The Beowolf supercomputer

Professor Gilles Peslherbe in front of the Beowolf supercomputer.


Professor Gilles Peslherbe and graduate student Denise Koch model chemical species on a workstation.

Professor Gilles Peslherbe and graduate student Denise Koch model chemical species on a workstation.

Photos by Andrew Dobrowolskyj.

by Sylvain Comeau

More proof that computers have taken over the world: a large portion of chemistry research has moved out of the lab and into the virtual world of computer simulations.

That shift is the raison d’etre for Concordia’s new Centre for Research in Molecular Modelling, which was jointly funded, to the tune of $240,000, by Concordia, the Canadian Foundation for Innovation, and the Ministry of Education of Quebec. The Centre provides impressive computer power for modelling of chemical reactions at the molecular level, a powerful tool which eliminates countless hours of trial and error.

“We’ve never had access to this kind of computing power before,” said Centre co-founder and Chemistry Professor Gilles Peslherbe, as he prepared for an inaugural symposium that launched the Centre. “We’ve taken a giant leap forward.”

“We now have a truly state-of-the-art facility,” said Professor John Capobianco, who is developing a solid-state laser at the Centre that may be used for surgery. “The computer simulations we can conduct give us a predictive ability in our research. They help point out what directions we should be taking in the lab by giving us a better idea of what to expect when we test certain materials.”

The infrastructure of the Centre is composed of powerful computers, including workstations that can be linked to simulate the number-crunching ability of a supercomputer. But the philosophy of the centre is focused on the increasingly co-operative nature of research.

“The philosophy of the Centre is to bring academics together, and to foster collaborations between researchers in computational chemistry and biochemistry, both within Concordia and with people from other institutions as well,” Peslherbe said.

Ann English, a Chemistry professor and co-founder of the Centre, said that a dynamic research environment will always have greater potential than isolated researchers working on their own.

“The creative sparks really fly in that kind of environment,” she said. “Today we have technology like computers and long-distance education, but it’s still very stimulating and motivating, for both professors and students, to be able to get together with colleagues and discuss their ideas.”

One of the goals of the Centre is to improve graduate student training, given that computers may play as large a part as test tubes in the careers of chemistry grads.
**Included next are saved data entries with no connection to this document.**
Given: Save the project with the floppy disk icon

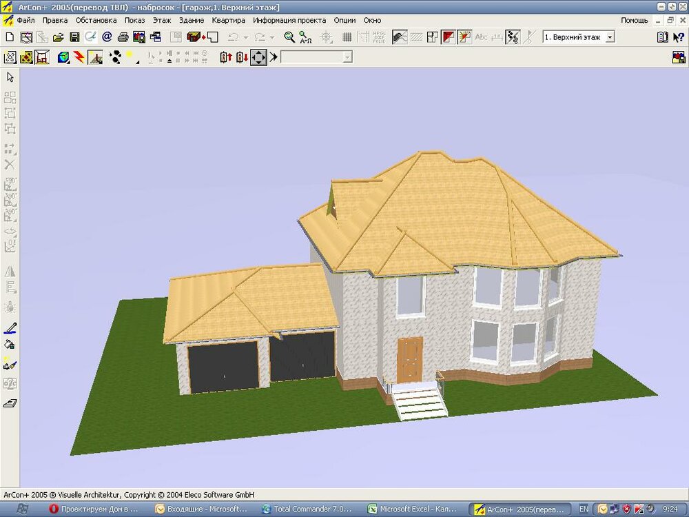Looking at the screenshot, I should (x=74, y=37).
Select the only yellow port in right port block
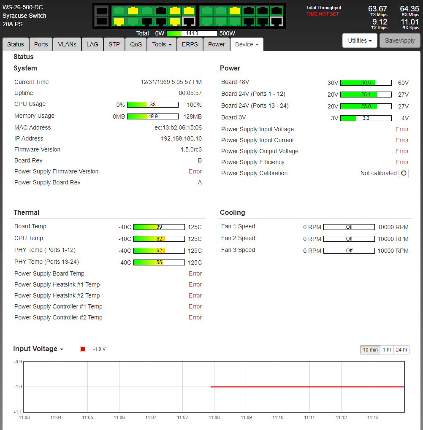 [235, 11]
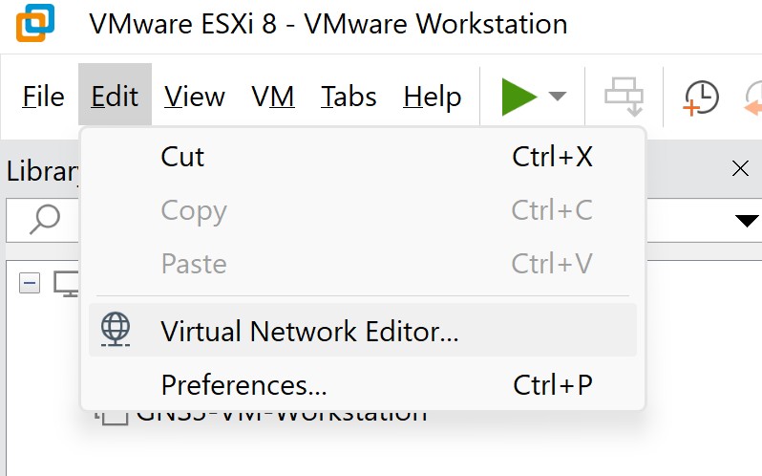The width and height of the screenshot is (762, 476).
Task: Open the Help menu
Action: click(432, 97)
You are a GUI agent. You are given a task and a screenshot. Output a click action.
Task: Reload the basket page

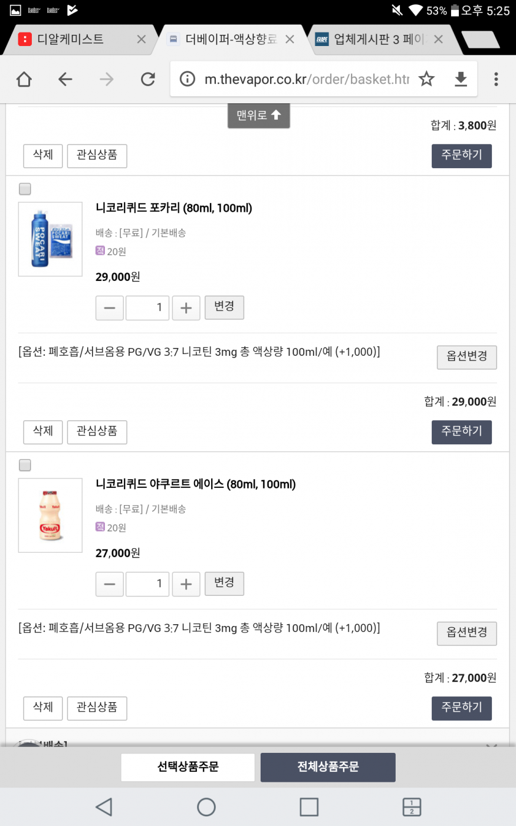(147, 79)
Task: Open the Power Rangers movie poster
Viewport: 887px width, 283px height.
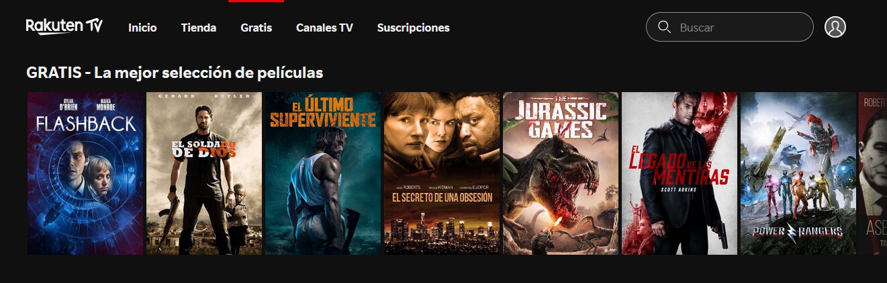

“One of our purposes is to promote excellence in graduate training in computational science,” Peslherbe said. “Graduate students will be exposed to the kinds of computers and research tools that they will encounter in industry, or in national labs like at the National Research Council of Canada.”

That kind of training could prove invaluable at either end of the chemical research spectrum. “There are very diverse activities in the areas of theoretical and computational chemistry,” Peslherbe said.

“On one side are people who do a lot of programming; they develop theories and models, and implement them into computer programs. On the other side is a much larger community of people who use these software packages in applications to simulate various problems in chemistry. Our graduate students will be qualified to work on both sides.”

Another benefit could be new partnerships with industry researchers. “We will be approaching potential industry partners, and I think we’ll be hearing from them as well, once we start publishing our results.”

The Centre for Research on Molecular Modelling held its inaugural symposium on Monday at the DeSève Theatre.